For panels a-i,k-m, P0 n=3, P5 n=3, P11 n=3, Adult n=6 independent samples were analyzed for Lgr5, P0 n=1; P5 n=3, P11 n=6, Adult n=3 independent samples for Krt19. Error bars indicate the mean±S.E.M.

Extended Data Figure 8. Postnatal lineage tracing.

a) Detection of E-Cadherin (Cyan) and clones (Red) induced at P0 either randomly (Krt19CreER^T) or in the intervillus region (Lgr5-eGFP-ires-CreER^T2). Samples from 3 animals were analyzed per time point and representative images are shown.

b) Relative volume of clones (projected) induced either randomly (Krt19CreER^T) or in the intervillus region (Lgr5-eGFP-ires-CreER^T2) as assessed by quantitative clonal analysis following induction at P0. Samples from 3 animals were analyzed per time point and dots represent individual samples and lines indicate the mean±S.E.M.
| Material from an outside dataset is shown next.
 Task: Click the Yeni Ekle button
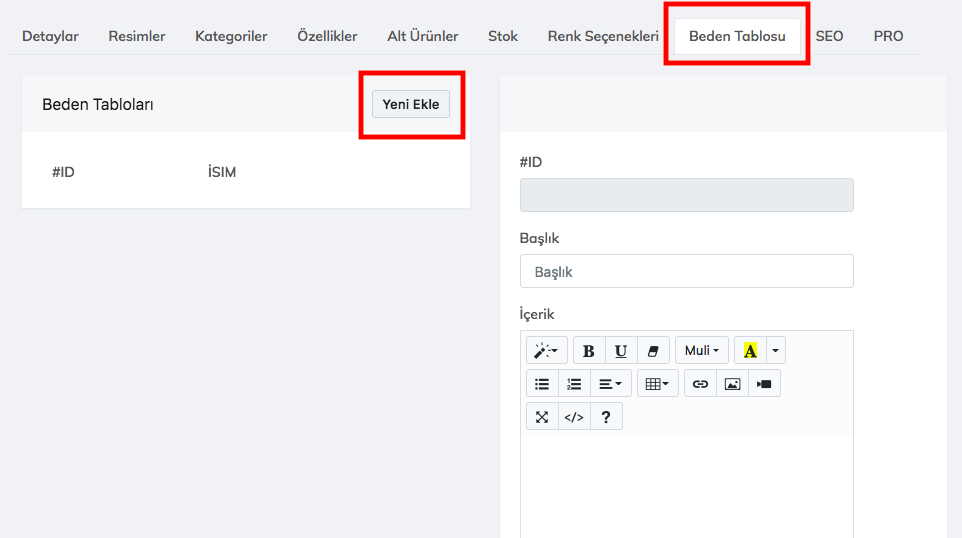tap(411, 104)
c) Theoretical labelled cell fraction of the Lgr5 clones induced at P0, using the same model dynamics as the E16.5 induction. Expansion of the Lgr5 clones is represented by the thick red line, normalized by the Krt19 tracing (blue, indicative of global tissue growth), and normalized by its P5 value. This displays a net two-fold increase between P5 and P11, consistent with the results of the experimental P0 tracing.
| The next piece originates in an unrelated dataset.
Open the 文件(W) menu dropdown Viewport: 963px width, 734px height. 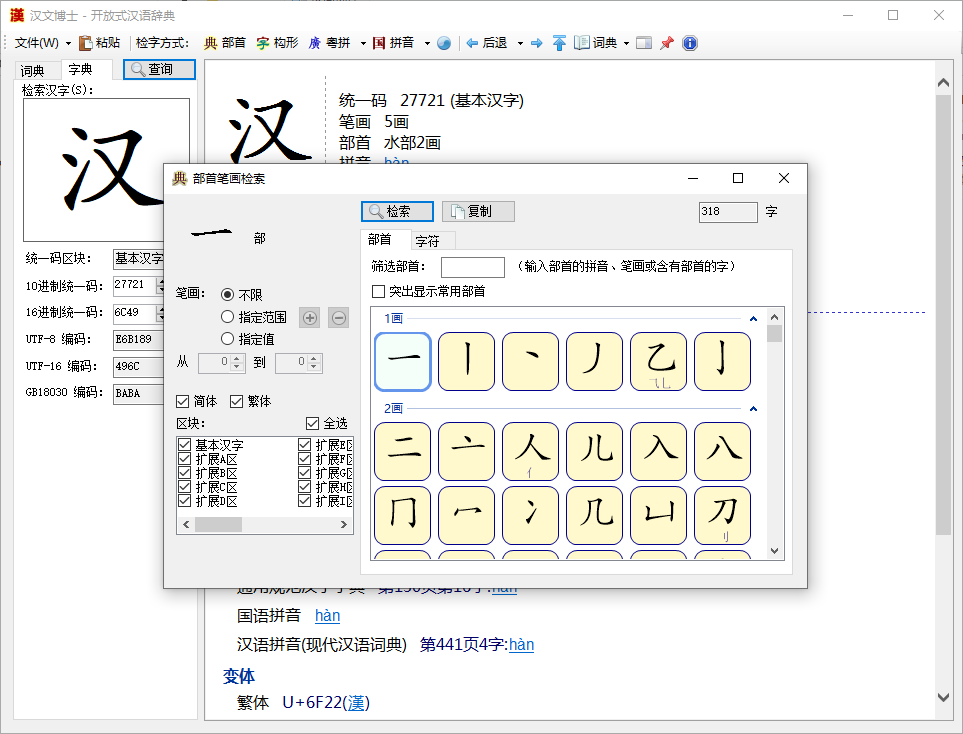coord(42,43)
Extended Data Figure 9. The contribution of Krt20 expressing cells during development and homeostasis.

a) Detection of Keratin 20 (Krt20, magenta), Lysozyme1 (Lyz1, red) and GFP (Lgr5-DTR-eGFP) in adult mouse intestine. Tissue is counterstained with DAPI (cyan). Representative picture of n=3 biologically independent samples is shown.
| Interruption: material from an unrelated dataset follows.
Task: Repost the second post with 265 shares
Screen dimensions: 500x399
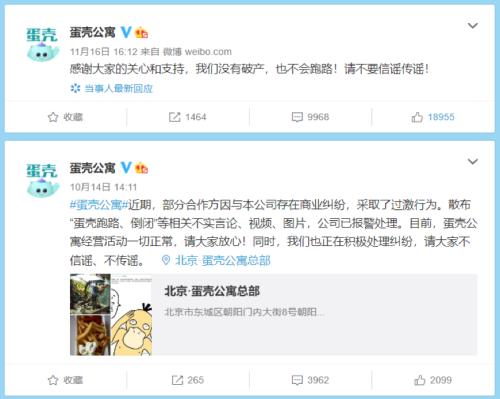Action: (187, 380)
b) Detection of E-cadherin (E-cad, cyan), GFP (green) and RFP (red) in tissue whole mounts from the proximal part of the small intestine isolated from Rosa26-lsl-Confetti/Krt20-T2A-CreER^T2 animals at 3- and 40-days post label induction with 4-hydroxytamoxifen. Samples from 3 animals were analyzed per time point and representative images are shown.

c) In situ hybridization of Lgr5 (Green) and Cre (Red) at E16.5 in proximal E16.5 small intestine. Tissue is counterstained with DAPI (cyan). Samples from 3 animals were analyzed per time point and representative images are shown.

d) Detection of E-cadherin (E-cad, cyan) and tdTomato (red) in tissue whole mounts from the proximal part of the small intestine isolated from Rosa26-lsl-tdTomato/Krt20-T2A-CreER^T2 animals at E18.5 and adulthood following administration of 4-hydroxytamoxifen at E16.5. Representative pictures of n=2 samples are shown.

Extended Data Figure 10. Testing intestinal epithelial cells for equipotency.

a) Detection of Lgr5-eGFP (green) and CD44 (red) in the E16.5 small intestine isolated from Lgr5-eGFP-ires-CreER^T2 E16.5 animals. Tissue was counterstained with DAPI (blue). Samples from 3 animals were analyzed and a representative image is shown Scale bars: 50μm.

b) Cartoon depicting the positions used to quantify the pattern of CD44 and Lgr5 expression. Quantifications of the localization of CD44 and Lgr5 positive cells. A total of 14 intervillus regions (x-axis) were quantified up to position +/- 10 (y-axis).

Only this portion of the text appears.